When Sarah Palin cranked off recently on the "anti-2nd-Amendment circuses from Hollywood," it made you wonder: Has she seen the billboards for some of the movies this summer?
Now in its second week, "G-Force" was produced by action-meister Jerry Bruckheimer, who knows a few things about what gets 'em in the door. What gets 'em in the door? The promise of righteous bloodshed, whether the film delivers it or not. (His earlier, unlikely kid-aimed hit "Kangaroo Jack" was about as wholesome as a serial killer.)
The latest "G-Force" print ads have toned things down; the initial ad campaign featured four guinea pigs wielding critter-sized AK-47s. It's a little creepy. I suppose you could say the pee-wee bravado is part of the movie's comic appeal, but the Bruckheimer production (not the worst thing you'll see this summer) doesn't go in much for levity. Even my son, born with the uncanny ability and persistent interest in re-creating rapid-fire laser and machine-gun sounds while racing around the house, was taken aback by the "G-Force" billboards — taken aback, but taken in.
Last week, Rachel Lee Harris in The New York Times covered the weekend box office results for "G-Force" ($31.7 million on 5,200 screens). She noted, vaguely, that "there was some concern that families would be turned off by a marketing campaign that relied heavily on gun imagery." I'm not sure where the alleged concern originated. I'm quite sure, however, that millions of parents aren't giving it a second thought.

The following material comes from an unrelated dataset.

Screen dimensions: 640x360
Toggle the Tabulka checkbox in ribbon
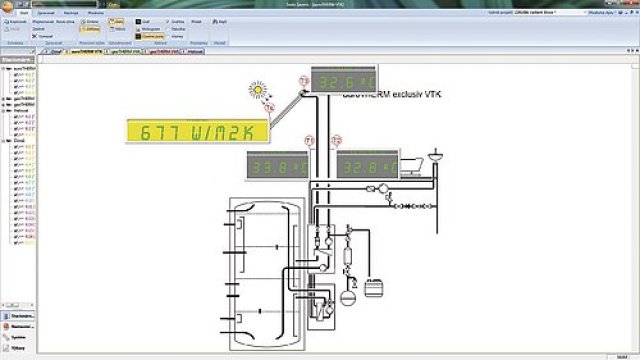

This summer's posters are pointing an awful lot of firepower directly at the eyeballs of the preteen and young-teen audience, trying to get them pumped up and locking-and-loading and ready to fire, if only vicariously. The polestar is the ferociously militaristic "Transformers: Revenge of the Fallen," which calls out the Obama administration by name for its wimpy politics of appeasement. The film offers a barrage of mayhem and just enough sleaze to make an 8-year-old either grateful or uneasy, depending on the kid, to be seeing something he or she really should not be seeing at that age. (Well, any age.)